### [Exercise description]
Starting at the line below that contains "You are a computer-use agent." and ending at the line that contains "Tap the magnifying", retype each line exactly as it stands, but omit the pictures.

### [Data in this exercise]
========================================
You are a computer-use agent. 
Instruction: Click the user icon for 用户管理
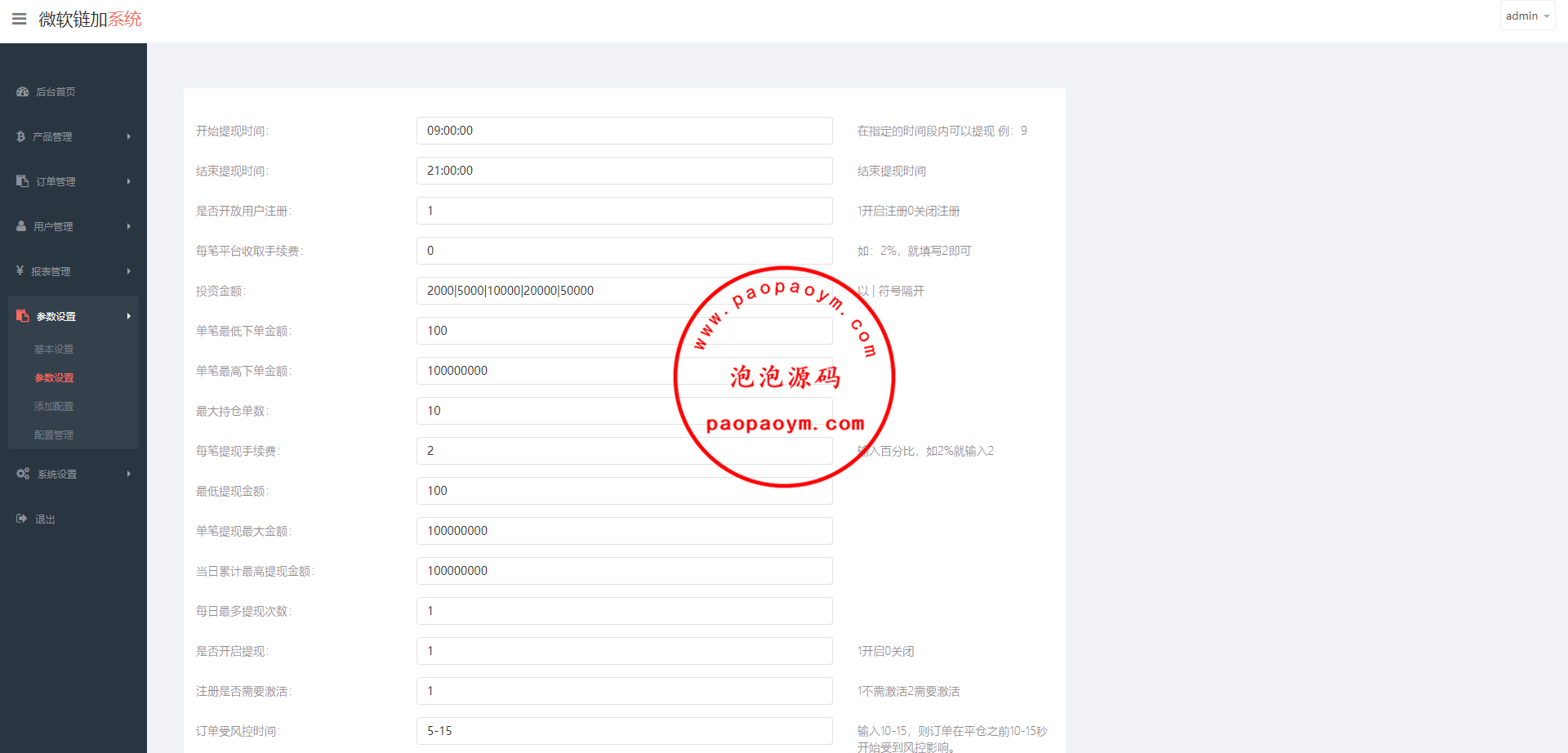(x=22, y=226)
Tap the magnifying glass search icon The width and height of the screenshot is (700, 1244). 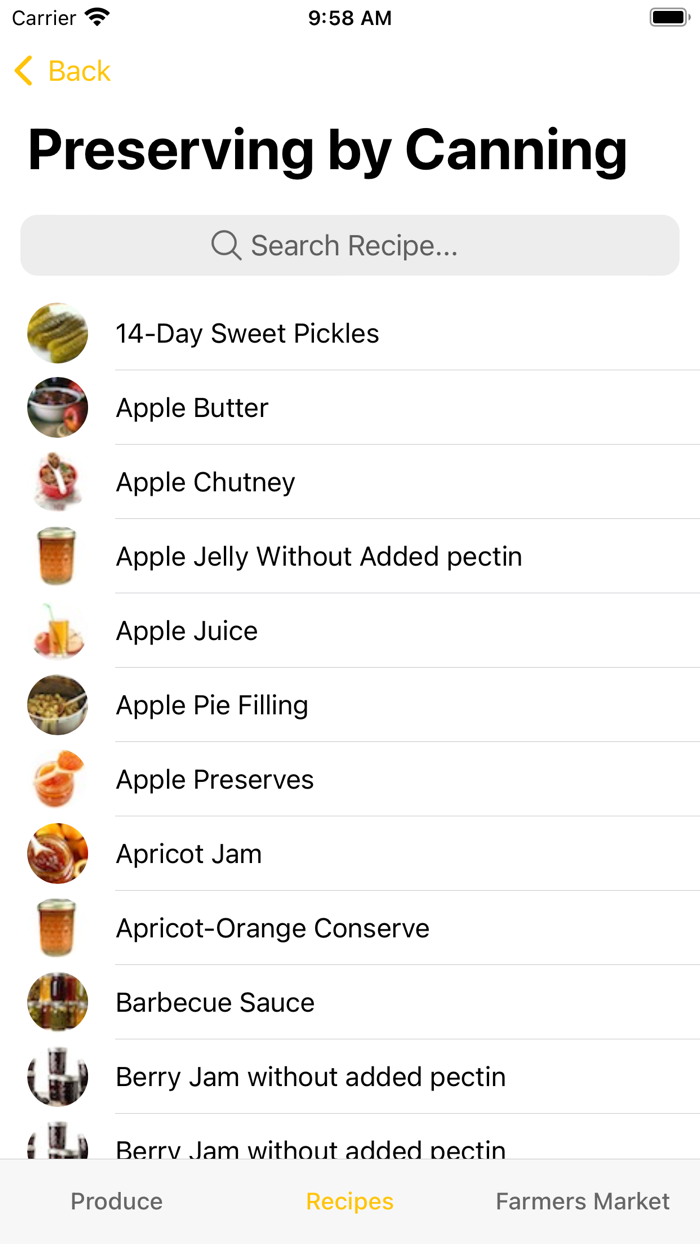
========================================
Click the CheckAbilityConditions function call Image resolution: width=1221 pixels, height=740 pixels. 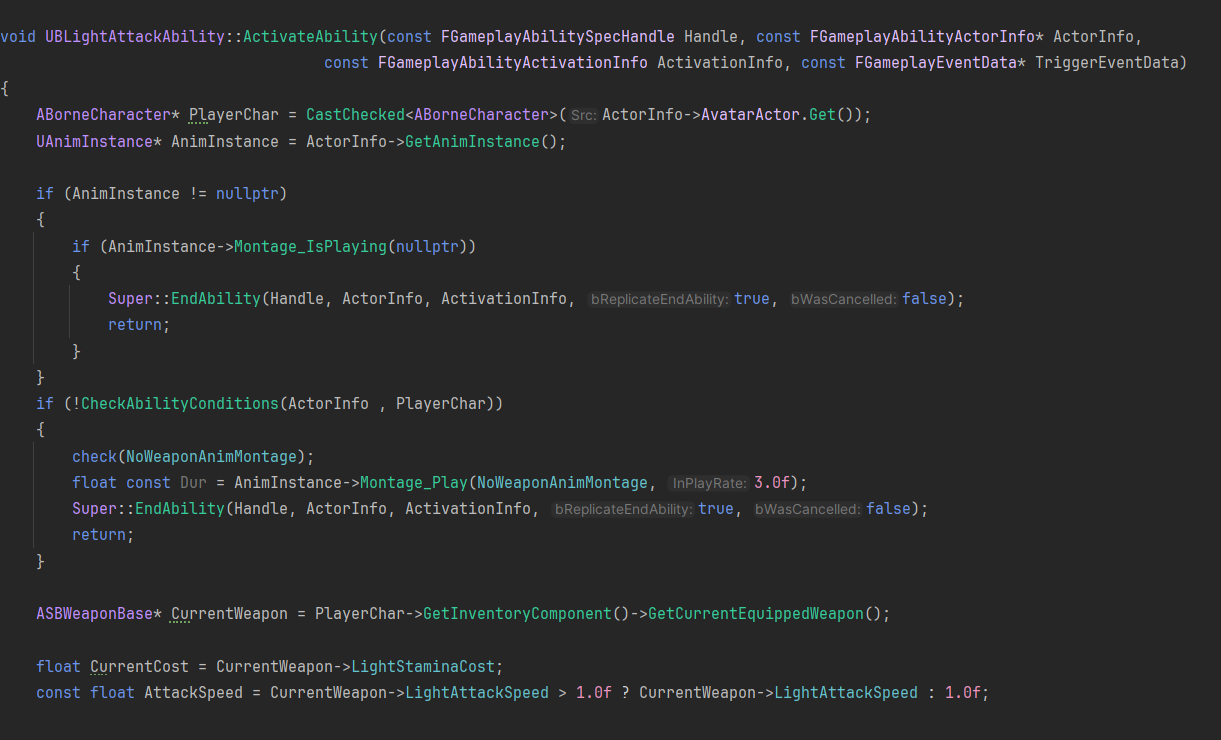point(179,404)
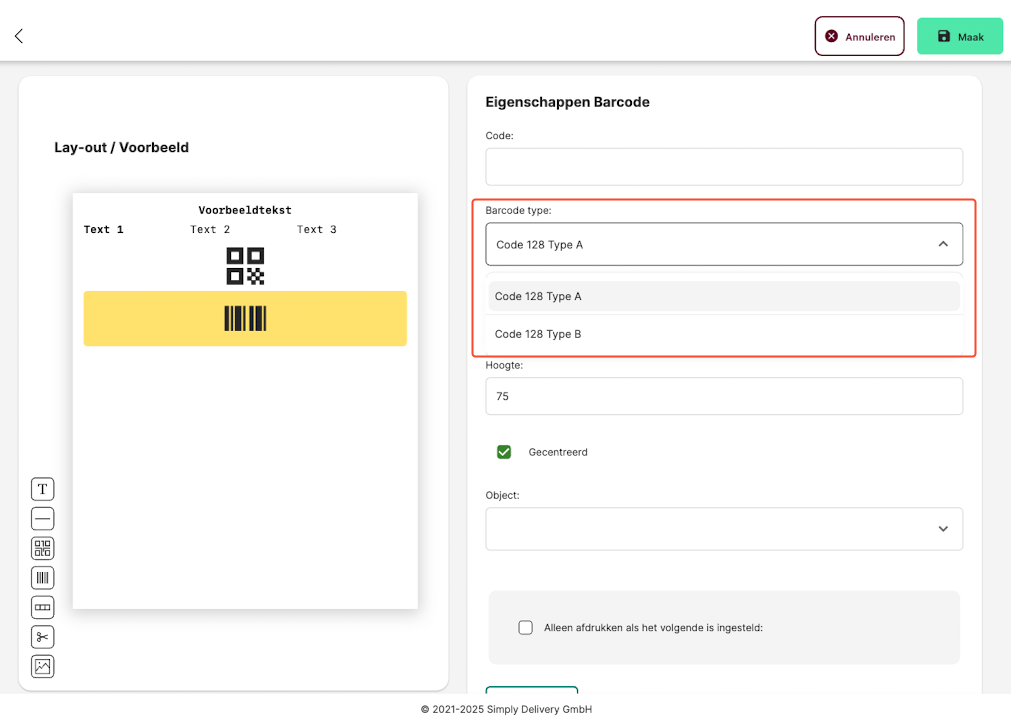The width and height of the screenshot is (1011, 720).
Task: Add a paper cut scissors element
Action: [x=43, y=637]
========================================
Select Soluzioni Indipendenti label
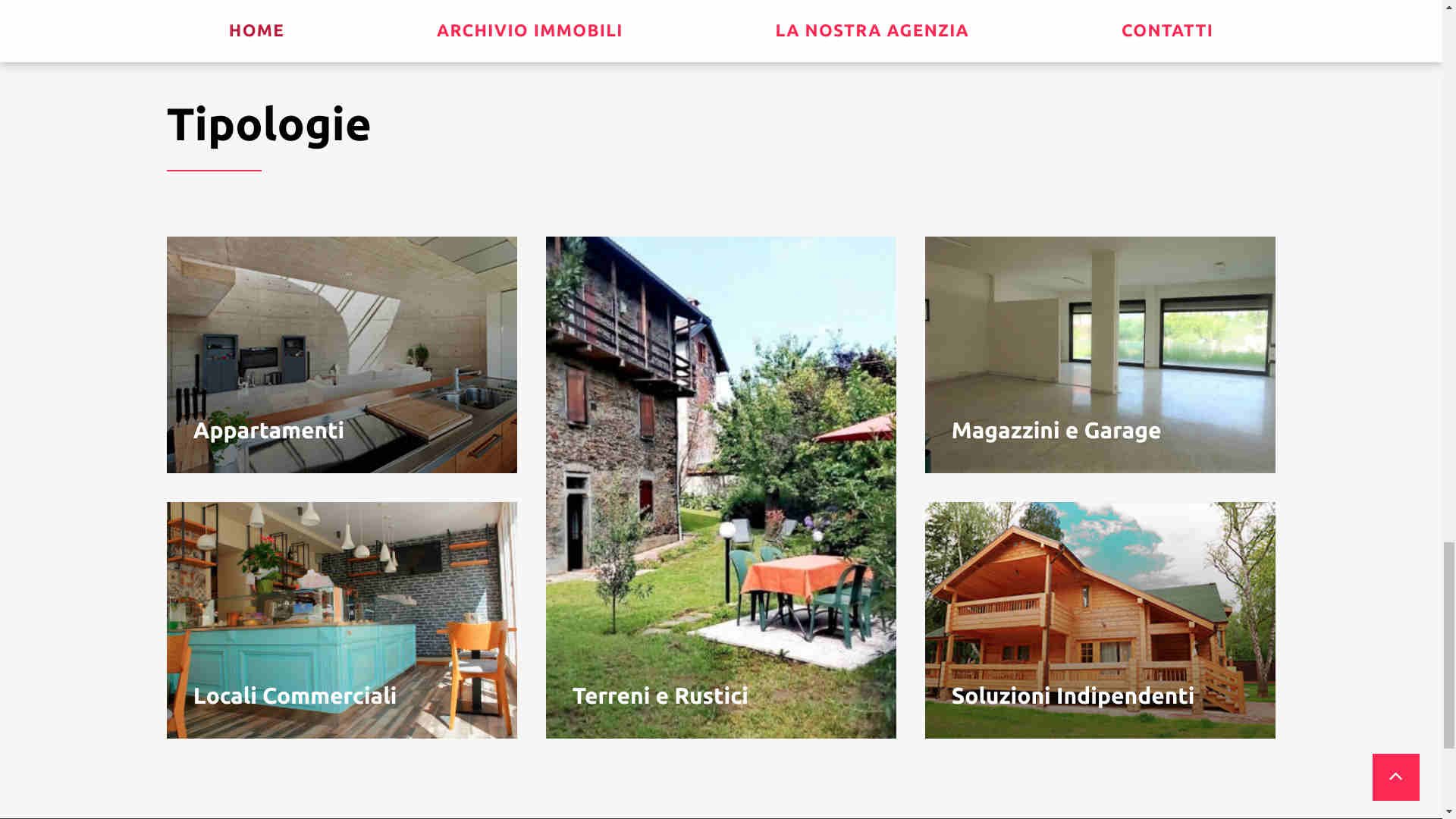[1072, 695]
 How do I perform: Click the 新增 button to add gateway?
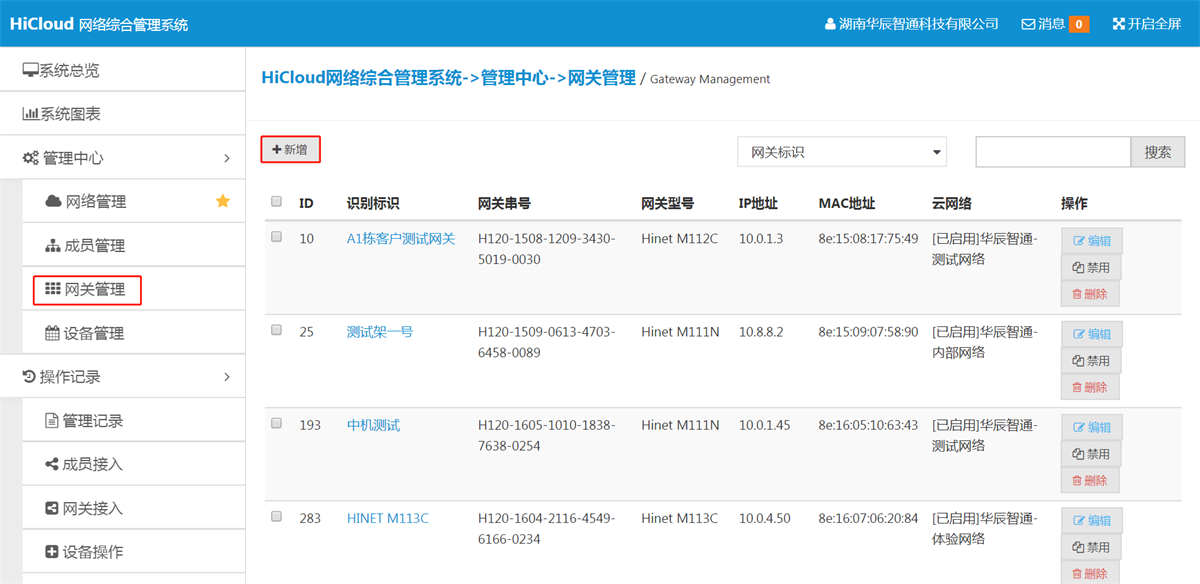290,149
========================================
### [Solution to this exercise]
You are a computer-use agent. 
Instruction: Click the user icon for 用户管理
(x=22, y=226)
Tap the magnifying glass search icon The width and height of the screenshot is (700, 1244). 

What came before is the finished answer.